Metro State Chef and Students head to Super Bowl to volunteer at ‘Taste of the NFL’ benefit
Contact: Tim Carroll, Office 303-556-5136, Cell 303-870-7705
Posted: January 31, 2011
(Denver, Colo.) — While many people dream of making it to National Football League Super Bowl, not many can claim an 11-year winning streak like Jackson Lamb, Metropolitan State College of Denver professor and chef.
On Feb. 5, Lamb and 14 of his students from Metro State’s Department of Hospitality, Tourism and Events (HTE) will return to the Super Bowl to coordinate the 20th annual Taste of the NFL charity event benefiting Feeding America food bank system.
In his 11th year as volunteer coordinator, Lamb and his students will oversee more than 300 people running an event that services more than 3,500 guests. With 32 NFL team cities represented, plus eight other Texas restaurants presenting “The Flavors of North Texas,” 48,000 portions of food will be produced.
“We teach our students about hospitality and events management, but without opportunities like this you can’t truly gain experience on this type of scale,” says Lamb. “Kitchen supervision, high-volume production, catering, merchandise sales, VIP service, we work it all.”
Although students pay their own way by carpooling down to Fort Worth for the event, they are given management responsibility at a nationally recognized event that brings together all components of event management, tourism and hospitality. Metro State students will be managing local volunteers, many of whom are students from University of North Texas, The Art Institute of Dallas and Le Cordon Bleu College of Culinary Arts.

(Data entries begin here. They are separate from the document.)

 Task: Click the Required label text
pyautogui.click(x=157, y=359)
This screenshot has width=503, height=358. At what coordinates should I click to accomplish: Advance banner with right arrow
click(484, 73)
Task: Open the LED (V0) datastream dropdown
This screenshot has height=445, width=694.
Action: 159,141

“It’s a wonderful opportunity for our students to work in an area that they’d like to pursue after they graduate,” says Lamb. “Where else can a student gain experience figuring out how to cook 200 duck breasts in less than three hours using just a few ovens?”

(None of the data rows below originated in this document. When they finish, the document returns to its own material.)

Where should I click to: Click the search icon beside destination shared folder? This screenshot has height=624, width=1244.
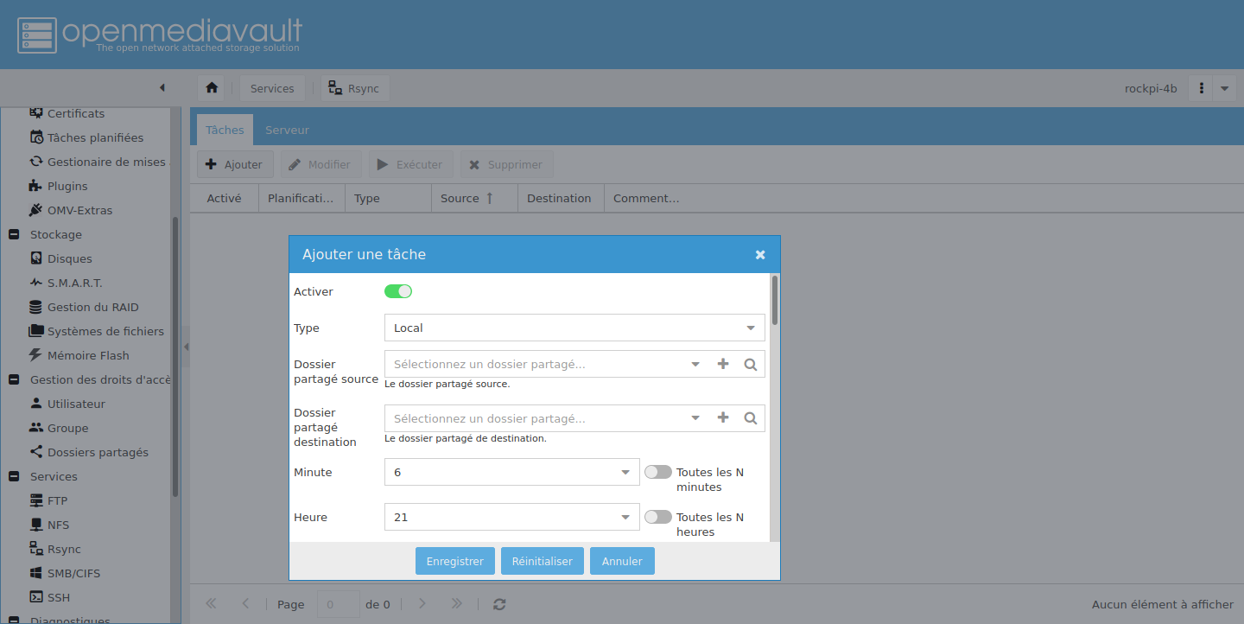(751, 418)
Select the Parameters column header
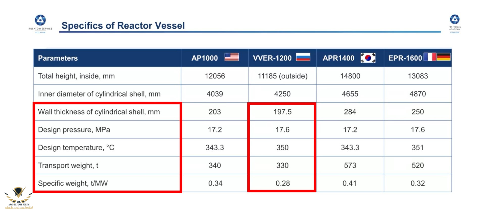The image size is (485, 210). tap(58, 58)
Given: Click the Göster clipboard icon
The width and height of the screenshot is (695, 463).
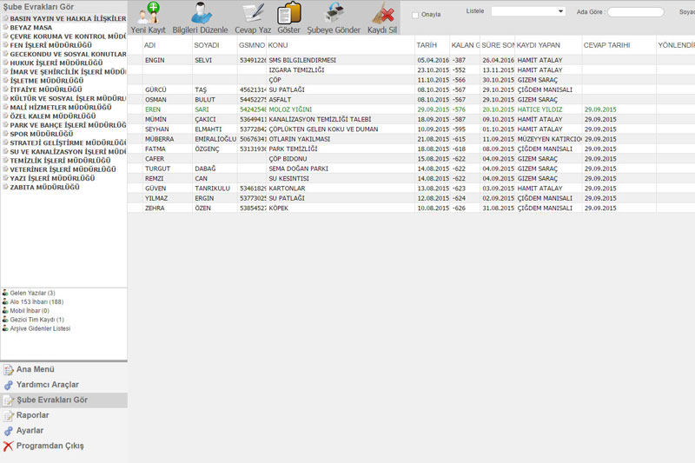Looking at the screenshot, I should [288, 13].
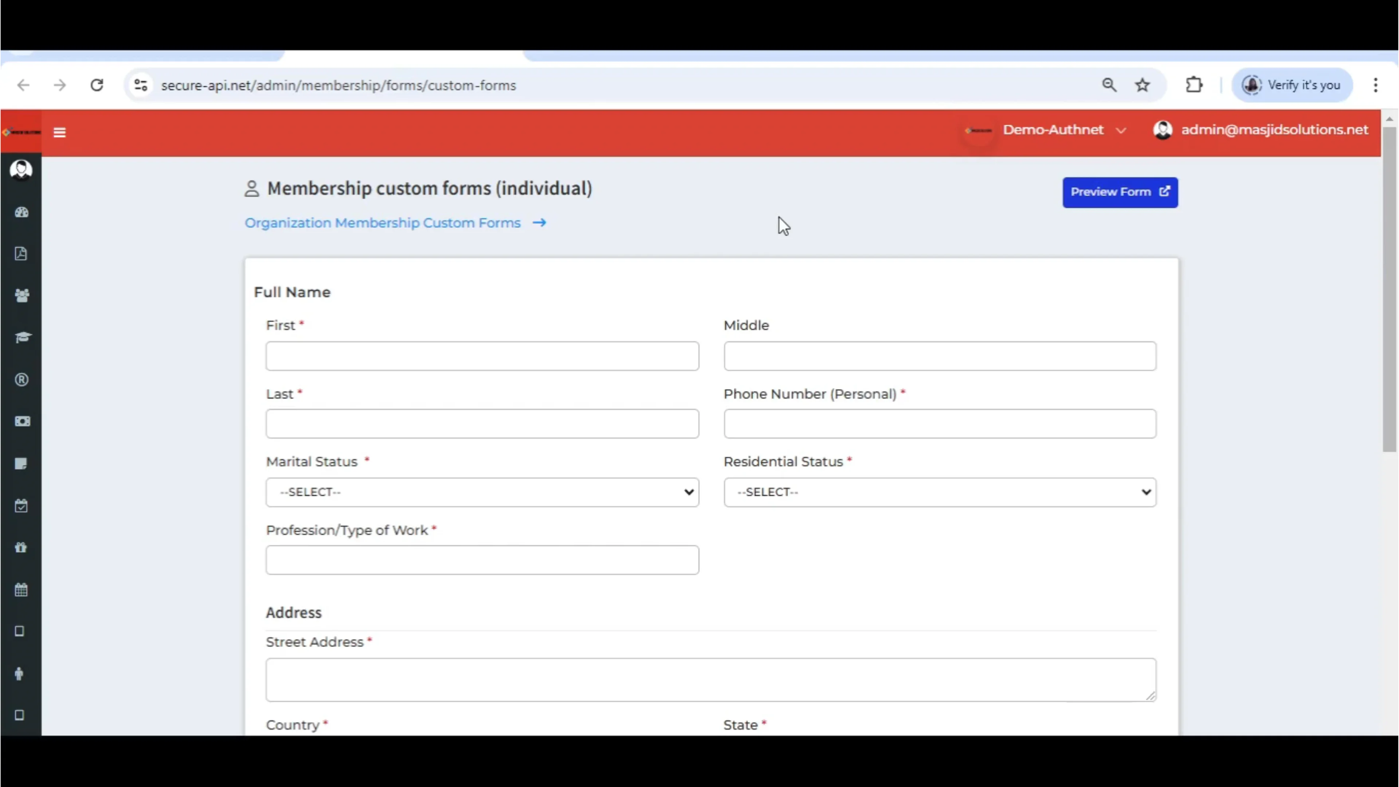Click inside the First name input field
This screenshot has height=787, width=1399.
(482, 356)
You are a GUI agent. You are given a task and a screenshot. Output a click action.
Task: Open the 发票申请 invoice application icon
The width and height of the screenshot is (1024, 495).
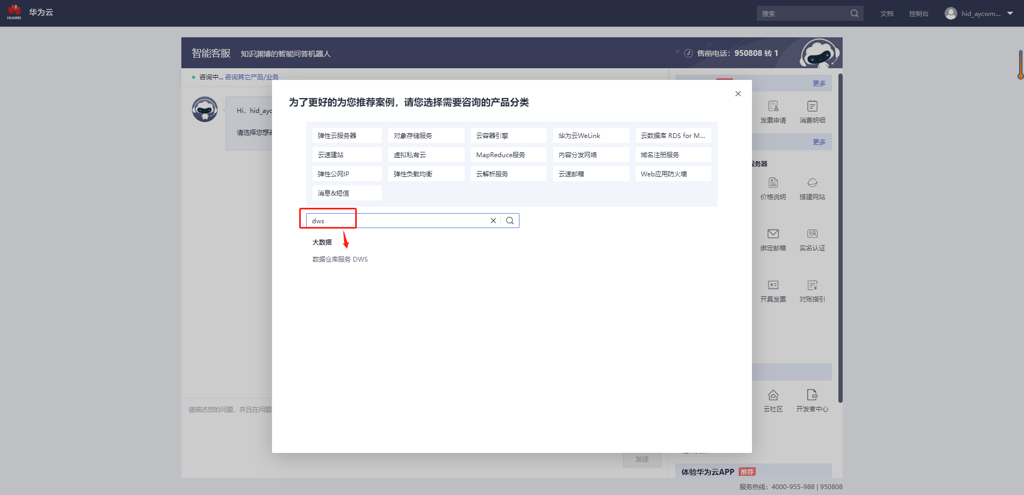pyautogui.click(x=773, y=111)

Lamb has taken between two and four students to work the event in past years, but this year 14 students are stepping forward to donate their time, labor and money to gain the experience. The Metro State team will be in supervisory positions, leading groups of 20-30 volunteers in areas of electronic check in, front-door entry, VIP and corporate seating, merchandise sales, silent auction, kitchen and culinary.
“Last year I worked as an assistant to the NFL celebrity chiefs from across the country,” says Todd Reenan, Metro State HTE sophomore. “This year I’m working as the manager of ‘Crew Food’ cooking for the 40-plus chefs and 300 volunteers. I’m nervous about cooking meals for some of the best chefs in the country, but I’m confident enough in my ability that I’m even planning to try out my own recipes.”
The volunteers will work 12 hours on Friday, Feb. 4, then 16 hours on Saturday, Feb. 5, the night of the main event. The Metro State team will be instrumental in prepping and working a VIP party Friday night for 300 corporate sponsors, NFL football players and celebrity chefs as guests. On Saturday, the 3,500 guests will be treated to food created by a chef representing every NFL team (Troy Guard from TAG represents Denver). Also, official Broncos alumni representatives in attendance will include Floyd Little and Karl Mecklenburg.
“At $600 per ticket, we hope to be able to raise nearly $1 million this year to benefit food banks in every NFL city across the country,” says Lamb. “We’ll also be recovering 3,580 pounds of food left over from the event by working with the Tarrant Area Food Bank in Fort Worth, which will redistribute the reclaimed food immediately to local agencies in need.”
Taste of the NFL raises money and awareness to kick hunger across America, directly supports the Feeding America system of Food Banks in every NFL city. The Food Bank of the Rockies is the Feeding America’s Colorado beneficiary. During the past 20 years, the Taste of the NFL has distributed $10 million for food banks through its Super Bowl dinner event, while raising $6 million from local fundraisers throughout year.
The Metro State team will pack up Sunday as winners regardless of what happens on the field of play as they ride home, with memories and experiences of a lifetime.
About Metropolitan State College of Denver
With more than 24,000 students, Metro State is Colorado’s leader in educating undergraduate Coloradans. Starting in the fall of 2010, the College is offering master’s degrees in accounting and teacher education, will offer a master’s in social work starting fall 2011. The College enrolls the highest number of students of color among four-year colleges in the state. It boasts 67,500 alumni, the bulk of whom remain in Colorado after graduation.